Invited to display a few of these images at the Canon USA Gallery in Honolulu next month.
I guess they have no problem showing Fuji images.
Enjoy.
Joe......welcome home. Are you printing out any of your pics?

R
 

m_driscoll

New member
The weather's been unusually nice this week. I really like this camera and lens. JPEGS shot at AA. Letting the camera do it's thing.

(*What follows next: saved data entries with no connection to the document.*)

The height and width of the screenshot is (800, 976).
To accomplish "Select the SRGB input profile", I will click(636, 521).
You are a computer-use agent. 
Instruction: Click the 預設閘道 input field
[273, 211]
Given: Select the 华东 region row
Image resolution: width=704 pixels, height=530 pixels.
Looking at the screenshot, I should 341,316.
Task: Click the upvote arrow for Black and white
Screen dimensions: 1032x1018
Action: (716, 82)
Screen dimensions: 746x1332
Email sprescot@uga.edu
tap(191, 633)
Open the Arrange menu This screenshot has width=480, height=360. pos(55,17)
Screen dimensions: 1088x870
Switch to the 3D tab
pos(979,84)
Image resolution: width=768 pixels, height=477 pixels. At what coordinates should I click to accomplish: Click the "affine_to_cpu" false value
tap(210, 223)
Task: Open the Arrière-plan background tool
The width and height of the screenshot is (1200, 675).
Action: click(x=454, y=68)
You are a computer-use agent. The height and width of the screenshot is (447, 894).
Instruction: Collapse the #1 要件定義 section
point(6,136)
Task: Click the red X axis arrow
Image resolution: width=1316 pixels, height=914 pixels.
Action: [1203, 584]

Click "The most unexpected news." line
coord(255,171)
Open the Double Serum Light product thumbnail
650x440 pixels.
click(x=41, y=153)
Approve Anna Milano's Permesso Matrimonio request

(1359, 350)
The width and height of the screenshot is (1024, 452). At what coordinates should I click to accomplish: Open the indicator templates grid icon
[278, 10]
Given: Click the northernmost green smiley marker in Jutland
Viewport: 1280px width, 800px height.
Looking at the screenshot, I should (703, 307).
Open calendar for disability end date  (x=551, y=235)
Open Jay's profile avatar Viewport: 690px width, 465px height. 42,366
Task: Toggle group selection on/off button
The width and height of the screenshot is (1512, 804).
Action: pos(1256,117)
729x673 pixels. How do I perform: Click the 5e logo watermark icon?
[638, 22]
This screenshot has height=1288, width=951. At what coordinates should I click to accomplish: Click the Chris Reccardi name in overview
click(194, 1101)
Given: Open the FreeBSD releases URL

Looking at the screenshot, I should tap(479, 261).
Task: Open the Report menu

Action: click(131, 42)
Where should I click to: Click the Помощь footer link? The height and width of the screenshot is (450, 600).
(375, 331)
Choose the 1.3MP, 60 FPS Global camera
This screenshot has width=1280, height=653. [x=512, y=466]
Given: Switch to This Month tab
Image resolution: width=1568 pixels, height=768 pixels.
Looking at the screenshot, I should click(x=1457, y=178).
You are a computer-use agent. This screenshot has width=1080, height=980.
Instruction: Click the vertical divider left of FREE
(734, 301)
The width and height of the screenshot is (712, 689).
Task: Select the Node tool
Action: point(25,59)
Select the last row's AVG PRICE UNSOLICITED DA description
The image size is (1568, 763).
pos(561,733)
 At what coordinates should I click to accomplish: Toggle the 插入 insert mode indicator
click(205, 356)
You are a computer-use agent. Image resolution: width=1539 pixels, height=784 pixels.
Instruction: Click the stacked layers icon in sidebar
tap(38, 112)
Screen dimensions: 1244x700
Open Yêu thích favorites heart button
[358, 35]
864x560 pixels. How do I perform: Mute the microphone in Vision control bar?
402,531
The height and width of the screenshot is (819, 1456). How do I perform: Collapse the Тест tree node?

X-Pro 1; 60mm f/2.4; 1/150s @ f/5; ISO 200


X-Pro 1; 60mm f/2.4; 1/300s @ f/5.6; ISO 200


X-Pro 1; 60mm f/2.4; 1/420s @ f/8; ISO 200


X-Pro 1; 60mm f/2.4; 1/400s @ f/6.4; ISO 200


Cheers, Matt

Zenfolio | Matt Driscoll
 

m_driscoll

New member
Great stuff, everybody. :clap: I'm really enjoying this thread. Photographers in the GetDPI Forum. myself included, are certainly peripatetic. Except, for that photographer, who only has one camera and lens, and always posts in the same thread. Not sure which one it was? :D

Cheers, Matt

Zenfolio | Matt Driscoll
 

GrahamWelland

Subscriber & Workshop Member
The weather's been unusually nice this week. I really like this camera and lens. JPEGS shot at AA. Letting the camera do it's thing.
...

Cheers, Matt

Zenfolio | Matt Driscoll
This is one of those cameras that I'm increasingly becoming more and more trusting of it's automation and jpg capabilities. It's hard for me to let go and not shoot everything manually or at least AE priority with EV compensation. Ditto processing raw files - the Fuji converter seems pretty decent for neutral base images that I then load in to PS CS5 for basic curves and setting a grey point. Nothing else needed in most files so far, and then after all that they annoyingly end up looking almost like the out of camera jpg! :mad: :facesmack:

Are you shooting at the recommended AA settings or do you dial in any -EV? With AE mode I find myself happiest leaving at least -1/3EV most of the time or adjusting to protect the highlights if the preview histogram suggests over exposure.